=== Bagian Teks ===

FUHum UIN Walisongo Gelar Seminar Internasional Angkat Tema Tasawuf dan Tafsir Isyari untuk Moderasi Beragama

[:id]

UIN Walisongo Online: Semarang – Fakultas Ushuluddin dan Humaniora (FUHum) UIN Walisongo bekerjasama dengan Islamic Cultural Center (ICC) Jakarta, Republik Islam Iran menyelenggarakan seminar Internasional secara virtual, Selasa (27/10/20).

Acara yang bertema “Tasawuf dan Tafsir Isyari untuk Moderasi Beragama” diselenggarakan di Gedung ICT UIN Walisongo. Menghadirkan narasumber dari berbagai negara, materi dipaparkan secara virtual dari negara masing-masing.

Menurut Ketua Panitia, Dr. Mohamad Sobirin, tema di atas diangkat sebagai salah satu bahan kajian berbasisi moderasi beragama dan bervisi perdamian dunia.

=== Informasi yang Ditampilkan ===

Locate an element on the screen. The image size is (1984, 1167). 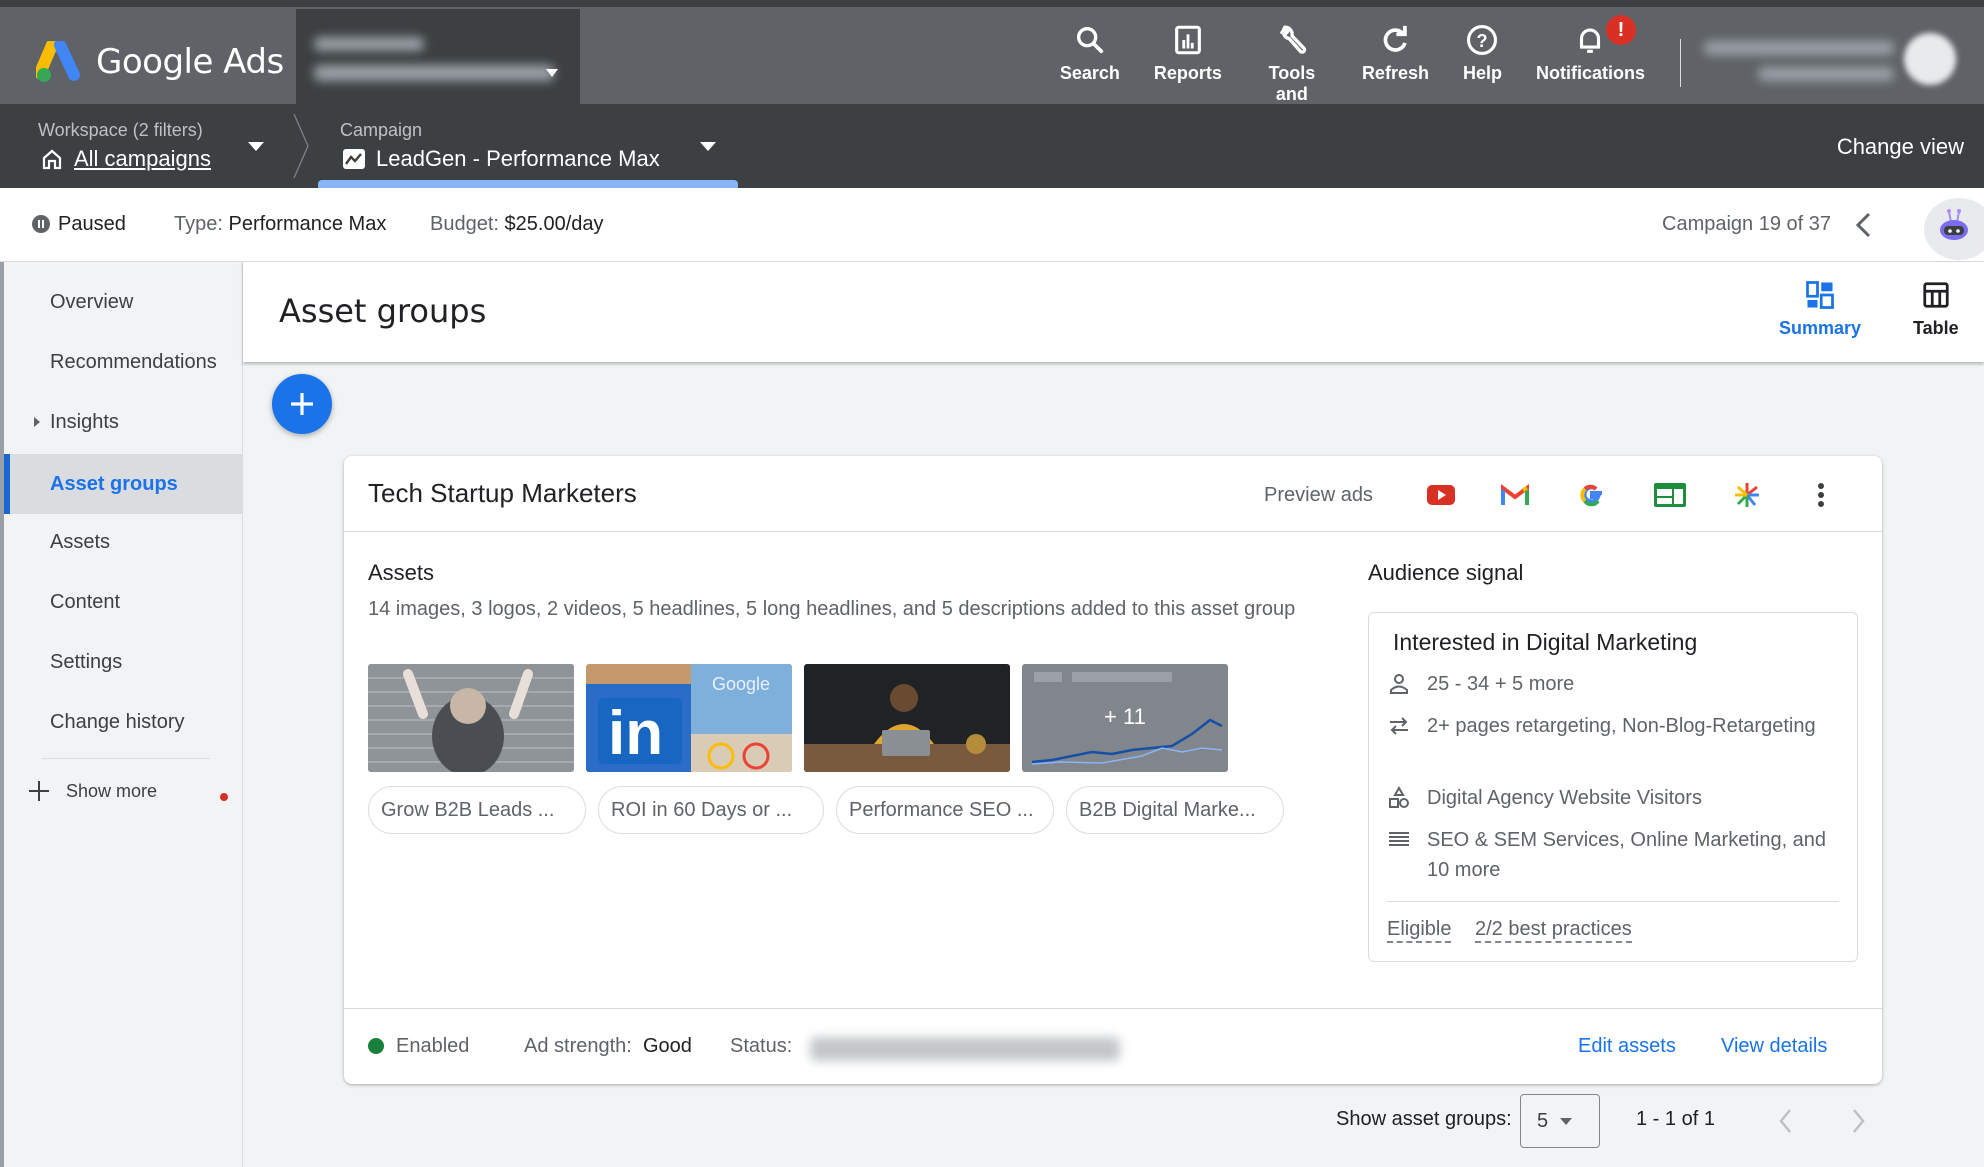
asset-group-name: Tech Startup Marketers is located at coordinates (502, 494).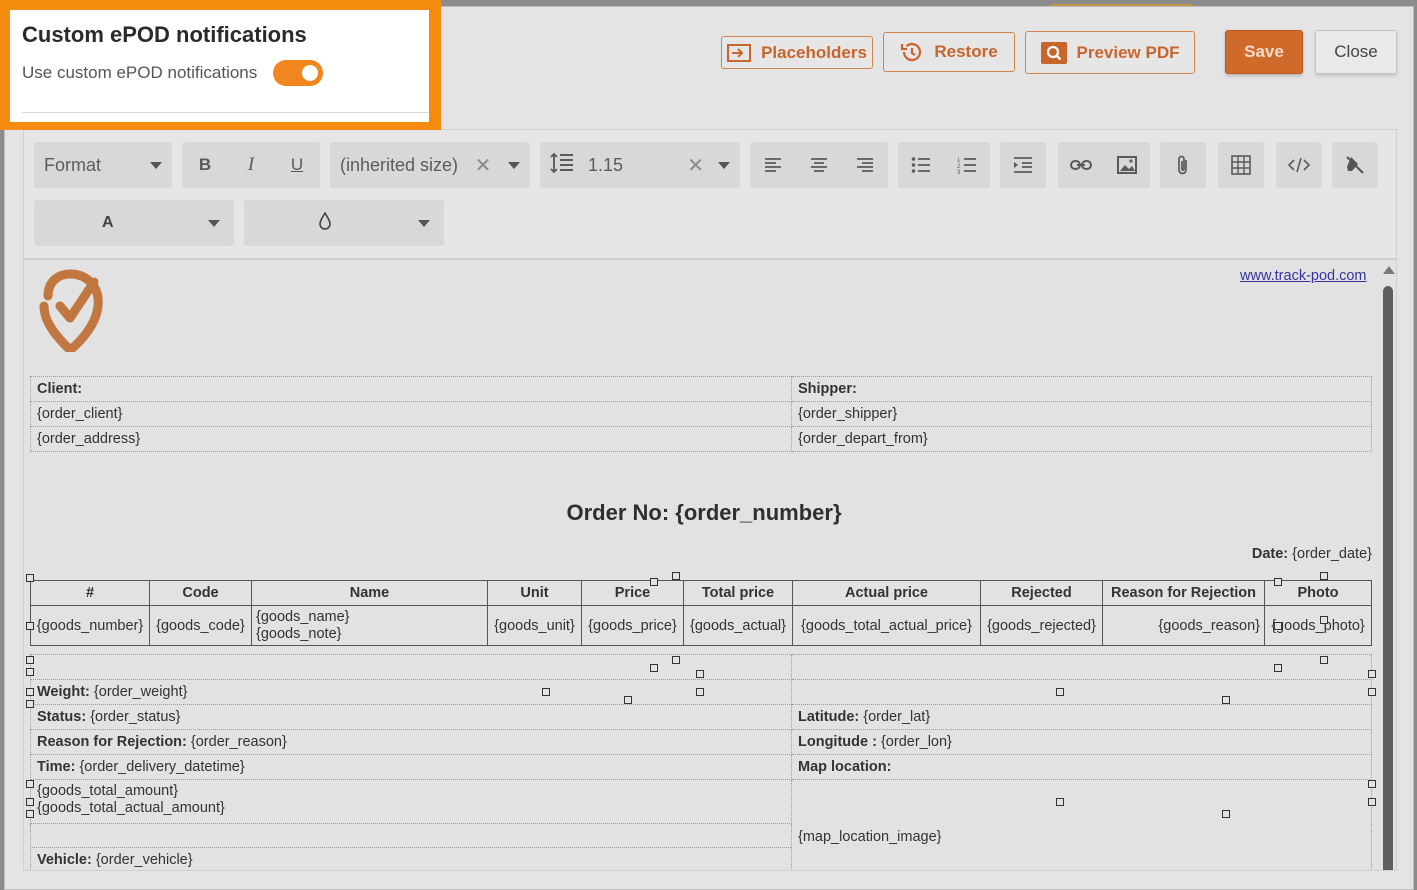 The height and width of the screenshot is (890, 1417). I want to click on goods-total-actual-cell: {goods_total_actual_price}, so click(886, 626).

===

## Butir Tugas
Tuliskan lanjutan berita tentang seminar internasional tasawuf dan tafsir isyari di FUHum UIN Walisongo, dimulai setelah kalimat terakhirnya. Daftar tersebut tidak berperan apa pun dalam hal ini.

## Jawaban yang Diharapkan
“Sebagai kajian utama Prodi S2 IAT FUHum dan Jurnal Internasional Teosofia tentang tafsir isyari dan tasawuf berbasis moderasi beragama dan bervisi perdamain dunia. Selain itu, juga sebagai bahan kajian pendirian pusat budaya dan bahasa Persia serta Pusat Studi Filsafat dan Tasawuf di UIN Walisongo oleh ICC, Republik Islam Iran,” terangnya.

Tepat pukul 1 siang WIB, acara dimulai. Setelah peserta menyanyikan lagu Indonesia Raya, Dekan FUHum Dr. H. Hasyim Muhammad menyampaikan sambutan. Sementara Sambutan kedua disampaikan ICC Prof. Dr. Abdul Majid Hakimelahi. Rektor UIN Walisongo Prof. Dr. H. Imam Taufiq, M.Ag dalam kesempatan ini juga memberikan sambutan sekaligus membuka acara.

Setelah acara pembukaan usai, pembicara utama Ketua Umum PBNU Prof. Dr. KH. Said Aqil Siraj memaparkan materinya. Salah satu poin yang ia sampaikan bahwa Islam tidak hanya bicara soal aqidah.

“Islam tidak hanya bicara soal aqidah dan syariah tetapi juga bicara soal akhlak dan adab,” terangnya.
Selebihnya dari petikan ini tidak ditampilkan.